Então eu me refugiei no cinema na tentativa de traduzir melhor a vida. Foi com 13 anos que, vestida de boina, óculos e salto alto, eu furei a censura de 18 e assisti extasiada Metropolis do Fritz Lang. Depois vieram muitos outros que me levaram a um lugar profundo dentro de mim. E mesmo sem ter idéia do que tudo aquilo significava, hoje eu percebo que aqueles lugares que eu acessei – tão nova e virgem de alma – fizeram de mim o que eu sou hoje. No dia em que saí de Koyaanisqatsi – documentário que mesclava imagens da natureza à cenas de destruição da Terra, ao som de Philip Glass – muda e em choque, tive a impressão de que alguma coisa tinha explodido dentro de mim.

Mas foi muito tempo depois, quando assisti Janelas da Alma, que entendi o que tinha acontecido comigo na época.
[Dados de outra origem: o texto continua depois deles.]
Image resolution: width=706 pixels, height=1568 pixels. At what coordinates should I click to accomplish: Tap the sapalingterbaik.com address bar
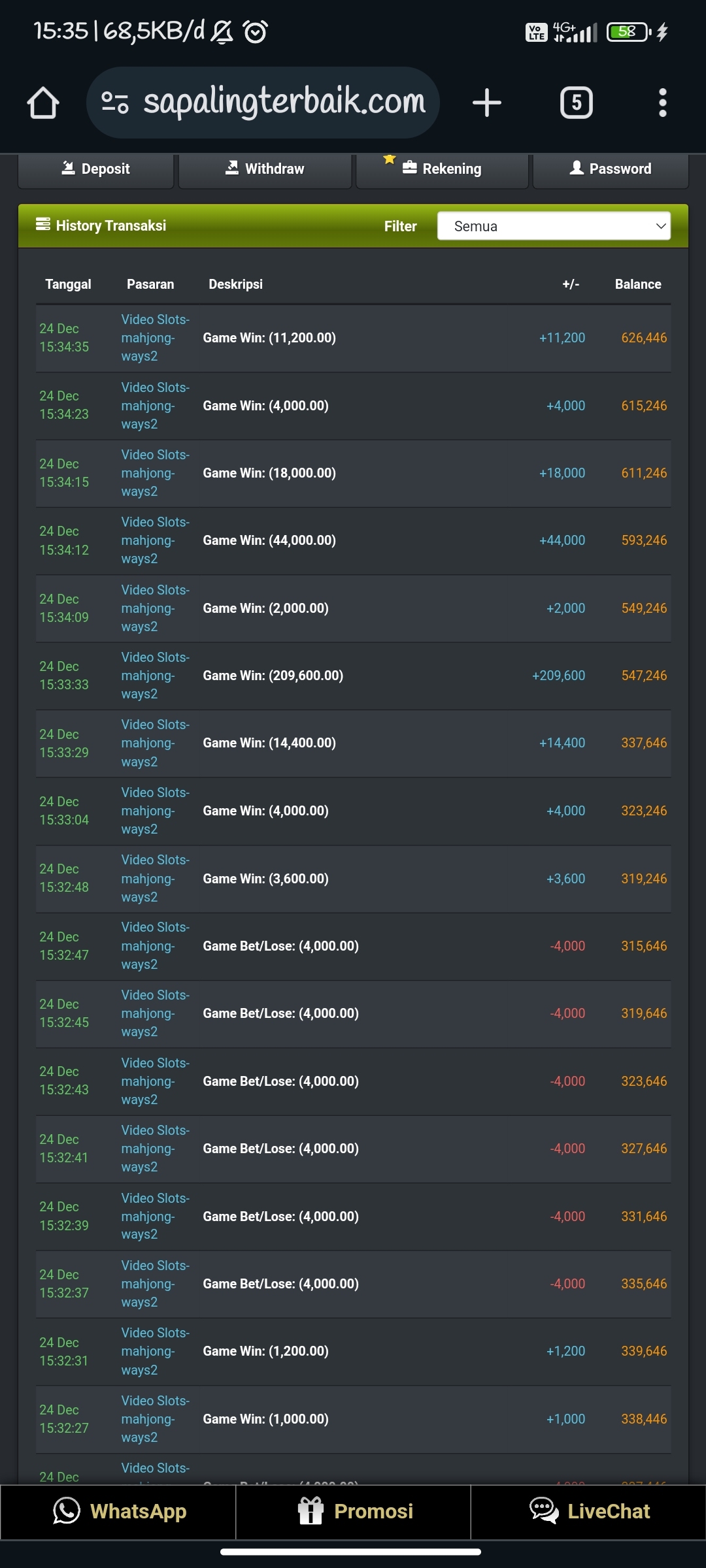pyautogui.click(x=284, y=103)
No depoimento do Win Wenders ele diz que aprendeu com a esposa a não permitir que determinadas imagens entrassem dentro dele. Eu também sou assim. É por isso que não assisto filmes de terror e de violência, porque eu sei que essas imagens podem colar no meu cérebro como um superbonder radioativo e que ficarão comigo para sempre, eu gostando ou não.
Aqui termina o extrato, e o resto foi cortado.